------ PROVIDED TEXT ------

Reinventing Philanthropy on the Right
August 23, 2001 | Read Time: 10 minutes
Changes spur debate over future of conservative foundations
The conservative philanthropy movement is undergoing a major change in leadership. Two chief executives of wealthy conservative foundations have left their posts, while the foundation that bankrolled many of the nation’s key conservative think tanks, academic programs, and other efforts to promote private enterprise has announced that it will distribute the remainder of its assets over the next three years. Meanwhile, President Bush has nominated two of the major thinkers in free-market philanthropy for top jobs in his administration, which could limit their ability to speak out as freely about philanthropy as they have in the past.
The developments have prompted discussions about the future of conservative philanthropy, especially whether it should continue to concentrate on fortifying intellectual institutions that foster conservative thinking or whether it should focus on direct services.
Among the recent announcements:
- Michael S. Joyce retired from the Lynde and Harry Bradley Foundation, in Milwaukee, last month, after 15 years as president. The foundation, which has $622.9-million in assets, is among the largest conservative philanthropies in the nation, and Mr. Joyce has been one of the movement’s ardent advocates. He has won most attention for making grants that paved the way for a state-supported program in Milwaukee that has become a model for people who want to give needy parents a choice of whether to send their children to public or private schools. He is now setting up a lobbying organization and a charity to promote the use of religious groups in providing human services and dealing with social problems.

------

WHAT TO WORK ON:
Can you reproduce the article above on conservative philanthropy word for word, from its headline to its final sentence?

------ SUPPLIED INFORMATION ------

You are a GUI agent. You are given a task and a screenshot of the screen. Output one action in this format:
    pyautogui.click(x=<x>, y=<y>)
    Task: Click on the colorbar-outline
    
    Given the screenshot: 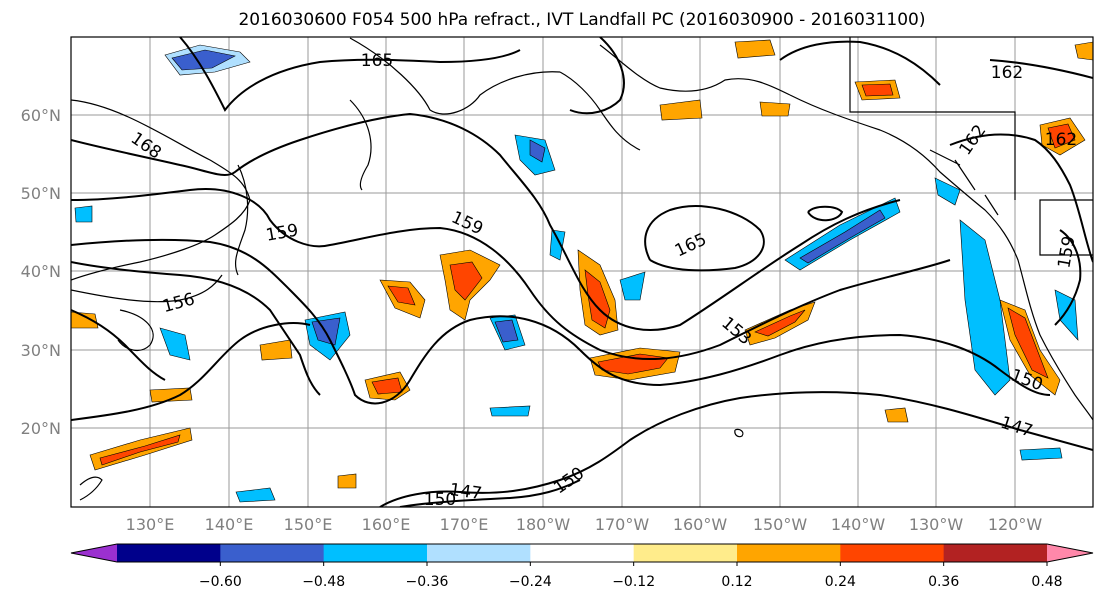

------

COMPLETED EXERCISE:
Reinventing Philanthropy on the Right
August 23, 2001 | Read Time: 10 minutes
Changes spur debate over future of conservative foundations
The conservative philanthropy movement is undergoing a major change in leadership. Two chief executives of wealthy conservative foundations have left their posts, while the foundation that bankrolled many of the nation’s key conservative think tanks, academic programs, and other efforts to promote private enterprise has announced that it will distribute the remainder of its assets over the next three years. Meanwhile, President Bush has nominated two of the major thinkers in free-market philanthropy for top jobs in his administration, which could limit their ability to speak out as freely about philanthropy as they have in the past.
The developments have prompted discussions about the future of conservative philanthropy, especially whether it should continue to concentrate on fortifying intellectual institutions that foster conservative thinking or whether it should focus on direct services.
Among the recent announcements:
- Michael S. Joyce retired from the Lynde and Harry Bradley Foundation, in Milwaukee, last month, after 15 years as president. The foundation, which has $622.9-million in assets, is among the largest conservative philanthropies in the nation, and Mr. Joyce has been one of the movement’s ardent advocates. He has won most attention for making grants that paved the way for a state-supported program in Milwaukee that has become a model for people who want to give needy parents a choice of whether to send their children to public or private schools. He is now setting up a lobbying organization and a charity to promote the use of religious groups in providing human services and dealing with social problems.